### Task to carry out
Beginning with the line that holds "The height and width of the screenshot is (167, 275).", set down each line of the data below through the very last, exactly as given, and nothing beyond that.

Excerpts from a dataset:
^^^^^^^^

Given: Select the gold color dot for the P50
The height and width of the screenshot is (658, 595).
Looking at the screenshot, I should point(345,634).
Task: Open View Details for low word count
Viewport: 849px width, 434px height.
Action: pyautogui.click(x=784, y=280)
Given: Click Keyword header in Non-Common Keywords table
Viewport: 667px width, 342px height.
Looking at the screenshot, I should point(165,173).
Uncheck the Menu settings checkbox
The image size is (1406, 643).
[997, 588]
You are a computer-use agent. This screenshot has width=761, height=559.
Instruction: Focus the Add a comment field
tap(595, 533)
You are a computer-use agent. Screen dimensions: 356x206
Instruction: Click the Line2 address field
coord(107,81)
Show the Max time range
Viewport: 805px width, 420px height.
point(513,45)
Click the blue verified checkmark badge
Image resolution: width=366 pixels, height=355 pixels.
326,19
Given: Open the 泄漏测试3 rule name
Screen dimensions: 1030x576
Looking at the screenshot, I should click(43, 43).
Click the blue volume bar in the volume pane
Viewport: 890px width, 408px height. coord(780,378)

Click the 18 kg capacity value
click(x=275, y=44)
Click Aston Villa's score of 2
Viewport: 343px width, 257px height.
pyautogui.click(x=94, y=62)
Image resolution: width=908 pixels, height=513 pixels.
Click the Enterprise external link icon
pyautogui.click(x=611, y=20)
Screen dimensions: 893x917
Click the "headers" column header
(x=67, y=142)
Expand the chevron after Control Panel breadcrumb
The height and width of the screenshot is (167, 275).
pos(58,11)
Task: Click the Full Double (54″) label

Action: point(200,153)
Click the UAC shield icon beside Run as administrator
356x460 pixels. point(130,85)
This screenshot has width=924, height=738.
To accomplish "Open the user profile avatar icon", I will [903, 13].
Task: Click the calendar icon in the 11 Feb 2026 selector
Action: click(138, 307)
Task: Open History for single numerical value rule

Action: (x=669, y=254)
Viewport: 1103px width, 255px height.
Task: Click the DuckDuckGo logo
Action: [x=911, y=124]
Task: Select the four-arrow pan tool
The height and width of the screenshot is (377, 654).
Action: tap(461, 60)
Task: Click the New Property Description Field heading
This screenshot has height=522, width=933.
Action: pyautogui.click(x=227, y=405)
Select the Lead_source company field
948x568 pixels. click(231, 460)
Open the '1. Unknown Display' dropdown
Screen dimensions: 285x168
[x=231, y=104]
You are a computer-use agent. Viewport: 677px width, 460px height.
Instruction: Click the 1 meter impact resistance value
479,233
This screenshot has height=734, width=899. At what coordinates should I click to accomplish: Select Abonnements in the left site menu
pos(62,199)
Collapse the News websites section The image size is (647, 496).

^^^^^^^^

### Your solution
The height and width of the screenshot is (167, 275).
pos(58,11)
Task: Click the Full Double (54″) label

Action: point(200,153)
Click the UAC shield icon beside Run as administrator
356x460 pixels. point(130,85)
This screenshot has width=924, height=738.
To accomplish "Open the user profile avatar icon", I will [903, 13].
Task: Click the calendar icon in the 11 Feb 2026 selector
Action: click(138, 307)
Task: Open History for single numerical value rule

Action: (x=669, y=254)
Viewport: 1103px width, 255px height.
Task: Click the DuckDuckGo logo
Action: [x=911, y=124]
Task: Select the four-arrow pan tool
The height and width of the screenshot is (377, 654).
Action: tap(461, 60)
Task: Click the New Property Description Field heading
This screenshot has height=522, width=933.
Action: pyautogui.click(x=227, y=405)
Select the Lead_source company field
948x568 pixels. click(231, 460)
Open the '1. Unknown Display' dropdown
Screen dimensions: 285x168
[x=231, y=104]
You are a computer-use agent. Viewport: 677px width, 460px height.
Instruction: Click the 1 meter impact resistance value
479,233
This screenshot has height=734, width=899. At what coordinates should I click to accomplish: Select Abonnements in the left site menu
pos(62,199)
Collapse the News websites section The image size is (647, 496).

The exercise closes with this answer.